Les murailles de la ville n'étaient pas en état de résister. François de Guise accourut et fit élever des remparts. La garnison, d'abord très faible, se grossit rapidement de volontaires. Charles-Quint fit attaquer la place avec vigueur. On dit qu'en un jour son armée tira quatorze mille coups de canon. Mais le duc de Guise veillait à tout avec une étonnante activité. Quand les ennemis renversaient une muraille, ils étaient surpris d'en voir une nouvelle, derrière la brèche qu'ils venaient d'ouvrir. Après soixante-cinq jours de siège, Charles-Quint avait perdu quarante mille hommes ; il se retira, abandonnant ses malades et ses blessés (1553). Le duc de Guise les fit soigner comme s'ils eussent été des Français. Cet acte d'humanité fut appelé la courtoisie de Metz.
En 1554, Henri II remporta la victoire de Renty, près de Saint-Omer. Puis une trêve fut conclue en 1556, à l'abbaye de Vaucelles, non loin de Cambrai. La France conservait les Trois-Evéchês.
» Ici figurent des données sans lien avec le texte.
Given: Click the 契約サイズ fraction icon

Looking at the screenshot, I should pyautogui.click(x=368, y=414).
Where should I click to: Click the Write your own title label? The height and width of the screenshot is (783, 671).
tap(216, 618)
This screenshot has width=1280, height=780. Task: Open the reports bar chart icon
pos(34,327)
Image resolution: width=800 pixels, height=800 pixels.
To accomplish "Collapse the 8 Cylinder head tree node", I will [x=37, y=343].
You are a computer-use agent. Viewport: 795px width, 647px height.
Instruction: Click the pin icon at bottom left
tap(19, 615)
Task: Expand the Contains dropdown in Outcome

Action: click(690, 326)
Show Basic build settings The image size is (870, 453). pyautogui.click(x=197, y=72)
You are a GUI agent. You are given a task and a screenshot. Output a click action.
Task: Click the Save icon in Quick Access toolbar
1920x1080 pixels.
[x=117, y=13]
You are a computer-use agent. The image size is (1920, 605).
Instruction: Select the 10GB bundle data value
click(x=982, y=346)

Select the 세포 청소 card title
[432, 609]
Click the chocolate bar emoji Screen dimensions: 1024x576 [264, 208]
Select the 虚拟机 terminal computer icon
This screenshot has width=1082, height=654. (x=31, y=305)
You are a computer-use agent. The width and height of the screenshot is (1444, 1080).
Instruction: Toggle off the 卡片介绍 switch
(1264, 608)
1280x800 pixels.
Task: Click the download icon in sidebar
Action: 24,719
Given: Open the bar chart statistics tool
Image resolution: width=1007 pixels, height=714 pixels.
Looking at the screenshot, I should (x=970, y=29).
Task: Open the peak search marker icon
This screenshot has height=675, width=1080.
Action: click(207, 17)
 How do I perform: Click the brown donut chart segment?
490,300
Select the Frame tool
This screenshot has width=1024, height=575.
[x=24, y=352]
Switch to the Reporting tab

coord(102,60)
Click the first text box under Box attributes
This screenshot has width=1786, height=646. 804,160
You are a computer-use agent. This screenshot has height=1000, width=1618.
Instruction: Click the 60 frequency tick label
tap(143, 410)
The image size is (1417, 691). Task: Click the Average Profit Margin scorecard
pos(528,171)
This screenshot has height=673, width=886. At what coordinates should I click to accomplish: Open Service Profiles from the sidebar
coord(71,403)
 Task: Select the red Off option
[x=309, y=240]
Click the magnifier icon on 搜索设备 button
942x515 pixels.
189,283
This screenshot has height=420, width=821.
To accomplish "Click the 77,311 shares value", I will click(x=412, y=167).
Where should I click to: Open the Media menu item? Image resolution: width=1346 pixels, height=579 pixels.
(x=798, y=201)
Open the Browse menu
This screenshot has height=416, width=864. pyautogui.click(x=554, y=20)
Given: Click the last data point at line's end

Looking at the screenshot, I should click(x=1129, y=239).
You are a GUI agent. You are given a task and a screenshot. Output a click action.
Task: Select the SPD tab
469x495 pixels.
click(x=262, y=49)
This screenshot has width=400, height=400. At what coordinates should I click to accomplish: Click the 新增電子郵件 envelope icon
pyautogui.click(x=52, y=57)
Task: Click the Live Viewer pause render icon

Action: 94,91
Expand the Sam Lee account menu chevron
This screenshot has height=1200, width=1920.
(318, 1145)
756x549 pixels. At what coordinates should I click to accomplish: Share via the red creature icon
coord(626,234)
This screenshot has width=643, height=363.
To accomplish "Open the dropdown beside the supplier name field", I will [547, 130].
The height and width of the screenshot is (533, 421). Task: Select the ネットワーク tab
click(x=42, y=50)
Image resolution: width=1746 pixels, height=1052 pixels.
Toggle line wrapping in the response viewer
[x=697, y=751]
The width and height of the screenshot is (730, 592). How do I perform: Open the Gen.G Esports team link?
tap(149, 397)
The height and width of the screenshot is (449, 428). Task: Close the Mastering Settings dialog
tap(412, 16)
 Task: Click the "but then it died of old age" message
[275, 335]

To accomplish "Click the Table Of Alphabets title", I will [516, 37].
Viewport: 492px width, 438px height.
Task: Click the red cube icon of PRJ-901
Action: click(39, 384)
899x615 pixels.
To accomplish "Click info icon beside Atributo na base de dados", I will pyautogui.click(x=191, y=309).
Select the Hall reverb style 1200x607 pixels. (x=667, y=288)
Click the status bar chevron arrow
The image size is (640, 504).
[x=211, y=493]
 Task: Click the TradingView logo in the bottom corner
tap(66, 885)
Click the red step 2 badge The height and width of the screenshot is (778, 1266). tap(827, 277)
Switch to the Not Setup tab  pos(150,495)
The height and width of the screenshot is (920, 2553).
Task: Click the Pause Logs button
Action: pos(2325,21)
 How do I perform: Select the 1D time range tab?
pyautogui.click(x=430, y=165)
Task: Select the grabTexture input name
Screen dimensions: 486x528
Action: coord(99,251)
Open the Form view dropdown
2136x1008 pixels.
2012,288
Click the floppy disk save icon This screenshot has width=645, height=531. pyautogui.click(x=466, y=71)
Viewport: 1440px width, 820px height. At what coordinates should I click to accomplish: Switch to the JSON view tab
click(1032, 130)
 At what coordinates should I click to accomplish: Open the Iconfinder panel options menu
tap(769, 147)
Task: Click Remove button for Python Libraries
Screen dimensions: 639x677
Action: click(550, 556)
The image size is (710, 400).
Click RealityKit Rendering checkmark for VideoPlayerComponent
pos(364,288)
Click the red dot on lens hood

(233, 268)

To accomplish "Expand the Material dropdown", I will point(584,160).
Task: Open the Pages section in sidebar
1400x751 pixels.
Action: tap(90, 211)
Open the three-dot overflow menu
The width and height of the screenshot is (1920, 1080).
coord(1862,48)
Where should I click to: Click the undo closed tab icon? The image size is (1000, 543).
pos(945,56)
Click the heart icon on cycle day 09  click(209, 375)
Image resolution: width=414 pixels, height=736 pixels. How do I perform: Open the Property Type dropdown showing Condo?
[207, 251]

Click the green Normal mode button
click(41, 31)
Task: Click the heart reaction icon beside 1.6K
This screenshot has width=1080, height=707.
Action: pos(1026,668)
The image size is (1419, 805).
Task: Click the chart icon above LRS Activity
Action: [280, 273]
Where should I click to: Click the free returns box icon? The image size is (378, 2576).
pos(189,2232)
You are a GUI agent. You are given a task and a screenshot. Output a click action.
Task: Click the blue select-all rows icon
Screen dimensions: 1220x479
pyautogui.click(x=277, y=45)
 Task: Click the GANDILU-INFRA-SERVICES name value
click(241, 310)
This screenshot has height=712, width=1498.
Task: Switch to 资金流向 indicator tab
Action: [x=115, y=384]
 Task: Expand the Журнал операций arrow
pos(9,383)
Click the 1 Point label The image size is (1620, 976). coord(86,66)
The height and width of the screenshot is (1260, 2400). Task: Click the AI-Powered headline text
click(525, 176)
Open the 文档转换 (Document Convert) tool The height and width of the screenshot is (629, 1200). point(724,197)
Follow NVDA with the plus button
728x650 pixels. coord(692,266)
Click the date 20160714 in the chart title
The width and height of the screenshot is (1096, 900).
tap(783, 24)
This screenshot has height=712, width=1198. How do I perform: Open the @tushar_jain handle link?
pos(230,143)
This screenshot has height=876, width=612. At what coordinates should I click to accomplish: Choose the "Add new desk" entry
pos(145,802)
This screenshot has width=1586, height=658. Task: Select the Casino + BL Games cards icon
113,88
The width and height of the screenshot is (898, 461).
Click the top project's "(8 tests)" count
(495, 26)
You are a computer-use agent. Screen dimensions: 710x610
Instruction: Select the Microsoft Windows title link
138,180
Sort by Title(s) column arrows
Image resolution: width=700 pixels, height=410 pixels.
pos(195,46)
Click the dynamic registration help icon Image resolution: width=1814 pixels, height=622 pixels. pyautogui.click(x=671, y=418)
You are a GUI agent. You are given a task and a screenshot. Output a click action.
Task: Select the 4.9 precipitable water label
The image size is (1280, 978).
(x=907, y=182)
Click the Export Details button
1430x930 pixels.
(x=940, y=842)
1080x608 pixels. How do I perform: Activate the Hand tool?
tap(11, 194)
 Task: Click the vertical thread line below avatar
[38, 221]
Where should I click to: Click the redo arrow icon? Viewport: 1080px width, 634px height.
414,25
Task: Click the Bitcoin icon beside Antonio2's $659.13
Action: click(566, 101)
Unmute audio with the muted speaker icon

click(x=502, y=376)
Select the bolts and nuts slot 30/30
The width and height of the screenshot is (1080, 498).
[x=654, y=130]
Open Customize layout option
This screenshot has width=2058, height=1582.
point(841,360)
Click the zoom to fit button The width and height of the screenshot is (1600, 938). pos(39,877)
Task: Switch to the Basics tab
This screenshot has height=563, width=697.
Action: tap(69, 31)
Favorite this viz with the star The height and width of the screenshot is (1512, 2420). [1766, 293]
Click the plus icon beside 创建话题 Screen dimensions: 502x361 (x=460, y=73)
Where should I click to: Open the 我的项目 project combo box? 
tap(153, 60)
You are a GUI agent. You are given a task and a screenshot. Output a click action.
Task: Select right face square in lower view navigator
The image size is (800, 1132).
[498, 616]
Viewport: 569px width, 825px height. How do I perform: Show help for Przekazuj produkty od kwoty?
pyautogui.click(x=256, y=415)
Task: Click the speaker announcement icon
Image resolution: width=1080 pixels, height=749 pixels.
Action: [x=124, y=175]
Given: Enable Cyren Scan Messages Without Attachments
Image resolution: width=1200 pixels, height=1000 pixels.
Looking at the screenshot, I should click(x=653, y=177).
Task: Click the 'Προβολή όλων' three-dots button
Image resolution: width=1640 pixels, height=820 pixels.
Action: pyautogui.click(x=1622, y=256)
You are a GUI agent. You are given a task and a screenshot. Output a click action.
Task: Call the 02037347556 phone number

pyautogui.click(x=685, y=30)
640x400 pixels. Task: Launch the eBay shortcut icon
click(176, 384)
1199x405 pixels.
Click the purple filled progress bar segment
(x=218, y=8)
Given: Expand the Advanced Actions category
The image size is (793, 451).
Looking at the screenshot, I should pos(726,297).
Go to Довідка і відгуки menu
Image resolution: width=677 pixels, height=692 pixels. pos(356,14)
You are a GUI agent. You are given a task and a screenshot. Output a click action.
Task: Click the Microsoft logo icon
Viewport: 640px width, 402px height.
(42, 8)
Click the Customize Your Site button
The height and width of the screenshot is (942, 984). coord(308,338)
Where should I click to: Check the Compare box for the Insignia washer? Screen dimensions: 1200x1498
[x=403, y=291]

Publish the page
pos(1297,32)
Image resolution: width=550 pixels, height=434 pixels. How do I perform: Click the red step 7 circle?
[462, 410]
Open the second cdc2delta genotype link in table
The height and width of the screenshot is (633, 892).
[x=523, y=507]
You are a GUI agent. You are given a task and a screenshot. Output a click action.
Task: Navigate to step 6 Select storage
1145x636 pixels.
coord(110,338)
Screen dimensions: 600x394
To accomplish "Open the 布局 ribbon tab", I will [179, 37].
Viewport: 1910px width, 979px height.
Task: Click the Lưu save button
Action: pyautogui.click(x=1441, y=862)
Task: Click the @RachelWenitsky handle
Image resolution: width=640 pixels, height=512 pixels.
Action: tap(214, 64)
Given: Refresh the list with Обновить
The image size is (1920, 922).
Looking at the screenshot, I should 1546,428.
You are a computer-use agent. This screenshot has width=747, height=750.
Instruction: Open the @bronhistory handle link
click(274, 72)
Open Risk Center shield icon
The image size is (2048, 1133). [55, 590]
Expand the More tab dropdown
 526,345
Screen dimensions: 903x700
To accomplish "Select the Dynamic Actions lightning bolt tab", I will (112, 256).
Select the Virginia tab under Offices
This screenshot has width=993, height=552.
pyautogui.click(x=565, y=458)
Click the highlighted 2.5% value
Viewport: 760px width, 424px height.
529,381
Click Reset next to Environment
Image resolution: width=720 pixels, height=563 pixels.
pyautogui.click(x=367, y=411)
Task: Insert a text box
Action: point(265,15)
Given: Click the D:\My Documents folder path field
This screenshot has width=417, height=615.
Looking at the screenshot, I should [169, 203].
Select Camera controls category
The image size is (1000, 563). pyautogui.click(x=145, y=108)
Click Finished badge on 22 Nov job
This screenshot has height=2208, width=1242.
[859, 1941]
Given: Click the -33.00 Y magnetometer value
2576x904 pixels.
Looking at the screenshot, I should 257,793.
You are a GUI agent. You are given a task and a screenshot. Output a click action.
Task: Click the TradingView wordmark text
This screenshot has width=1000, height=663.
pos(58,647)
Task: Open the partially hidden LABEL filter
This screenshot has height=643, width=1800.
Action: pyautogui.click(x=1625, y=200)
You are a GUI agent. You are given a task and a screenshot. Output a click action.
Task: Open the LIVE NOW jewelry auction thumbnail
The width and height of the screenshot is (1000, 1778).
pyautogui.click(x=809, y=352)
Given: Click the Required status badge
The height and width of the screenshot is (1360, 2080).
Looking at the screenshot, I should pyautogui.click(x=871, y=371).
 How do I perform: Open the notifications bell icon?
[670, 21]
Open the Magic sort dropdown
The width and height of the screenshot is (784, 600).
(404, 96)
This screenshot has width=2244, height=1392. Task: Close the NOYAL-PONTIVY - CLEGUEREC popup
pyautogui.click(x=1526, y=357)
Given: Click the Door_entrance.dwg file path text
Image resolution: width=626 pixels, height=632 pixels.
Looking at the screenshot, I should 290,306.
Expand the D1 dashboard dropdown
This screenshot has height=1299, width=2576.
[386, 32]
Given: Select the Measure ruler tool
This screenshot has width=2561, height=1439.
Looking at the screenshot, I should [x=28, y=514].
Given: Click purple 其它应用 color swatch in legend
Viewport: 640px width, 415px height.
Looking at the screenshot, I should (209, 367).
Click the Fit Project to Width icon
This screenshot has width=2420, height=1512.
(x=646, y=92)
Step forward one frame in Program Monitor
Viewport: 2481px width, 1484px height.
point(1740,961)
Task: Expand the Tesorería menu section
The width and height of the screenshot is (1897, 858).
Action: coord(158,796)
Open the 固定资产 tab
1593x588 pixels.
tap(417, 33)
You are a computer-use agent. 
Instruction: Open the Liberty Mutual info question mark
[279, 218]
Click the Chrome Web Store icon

Désabusé des grandeurs, fatigué de guerres sans cesse renaissantes, mécontent surtout des revers de sa dernière lutte contre la France, Charles-Quint disait tristement : La fortune n'aime pas les vieillards.
Après la trêve de Vaucelles, il se décida à abdiquer toutes ses couronnes. Il laissa à son frère Ferdinand, l'Autriche et l'empire d'Allemagne ; son fils Philippe II, époux de la reine d'Angleterre Marie Tudor, reçut l'Espagne, l'Italie, les Pays-Bas, la Franche-Comté et les riches colonies d'Amérique (1556). Le viel empereur se retira au couvent Saint-Just, dans l'Estramadure(1) ; il y mourut deux ans après.

(1) - Estradamure : province au sud-ouest de l'Espagne.